**Directions:**
- a) Using the patent text below on removing carbon from metals and alloys, say whether each statement agrees with it. For each one, answer yes or no and quote the words from the text that decide it. (i) The inert gas is added at least while the impurity content of the molten alloy is below the level normally existing at equilibrium at atmospheric pressure. (ii) FIG. 2 compares the pure oxygen equilibrium of the prior art with the relationship of the present invention. (iii) One object of the invention is a process that minimizes chromium losses by oxidation.
- b) In the patent text below on removing carbon from metals and alloys, turn the paragraph beginning "The process which satisfies the objects" into a short list that keeps its main facts.

**Reading text:**
It is another object of the present invention to provide a process for the oxidation of carbon impurities in metals and alloys to effect its removal whereby the carbon may be removed beyond the equilibrium level at atmospheric pressure without necessitating excessively high temperatures or vacuum melting techniques.

Still another object of the present invention is to provide a process for oxidizing carbon to effect its removal from carbon-containing chromium-iron alloys beyond the equilibrium value at atmospheric pressure which process minimizes chromium losses by oxidation without necessitating excessively high temperature or vacuum melting techniques.

Another object of the present invention is to provide a process for removing more carbon from ferro-alloys containing chromium than is presently accomplished at known carbon-chromium-oxygen equilibria at sub-atmospheric conditions without necessitating excessively high temperature.

Other objects and advantages of this invention will become apparent as the description thereof proceeds, especially when viewed in connection with the accompanying graphical data in which:

FIG. 1 illustrates curves representing a conventional carbon-chromium equilibrium, and a curve showing that obtainable with the invention;

FIG. 2 presents an extension of the pure oxygen curve for 1600 C. as shown in FIGURE 1 for carbon and chromium at high chromium levels; and

FIG. 3 shows the curves of FIG. 1 for the pure oxygen equilibrium of the prior art in comparison with the 1.1 argon to oxygen relationship of the present invention.

The process which satisfies the objects of the present invention comprises introducing a reactive gas into a molten impurity containing alloy to react with the impurity and convert the same to a gaseous compound and adding an inert gas at least during the period when the impurity content of the molten alloy is below the level normally existing at equilibrium at atmospheric pressure, whereby the partial pressure of the evolved gaseous compound is lowered.

Another manner of stating the point at which the inert gas is injected which describes substantially the same point as recited above is to state that the inert gas is injected at least from the time that the reactive gas begins to substantially oxidize and cause loss of the alloy constituents of the molten alloy being treated.

**Record excerpts:**
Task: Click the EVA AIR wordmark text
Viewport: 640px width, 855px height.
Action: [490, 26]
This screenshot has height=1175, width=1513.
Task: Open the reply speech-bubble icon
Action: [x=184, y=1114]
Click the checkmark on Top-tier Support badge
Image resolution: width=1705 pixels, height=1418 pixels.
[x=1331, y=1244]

**Results by task:**
- a)
(i) Yes: "adding an inert gas at least during the period when the impurity content of the molten alloy is below the level normally existing at equilibrium at atmospheric pressure"
(ii) No: "FIG. 2 presents an extension of the pure oxygen curve for 1600 C. as shown in FIGURE 1 for carbon and chromium at high chromium levels"
(iii) Yes: "which process minimizes chromium losses by oxidation"

- b)
- A reactive gas is introduced into a molten alloy that contains an impurity.
- The reactive gas reacts with the impurity and turns it into a gaseous compound.
- An inert gas is added, at least while the impurity content is below the level normally found at equilibrium at atmospheric pressure.
- The inert gas lowers the partial pressure of the gaseous compound that is given off.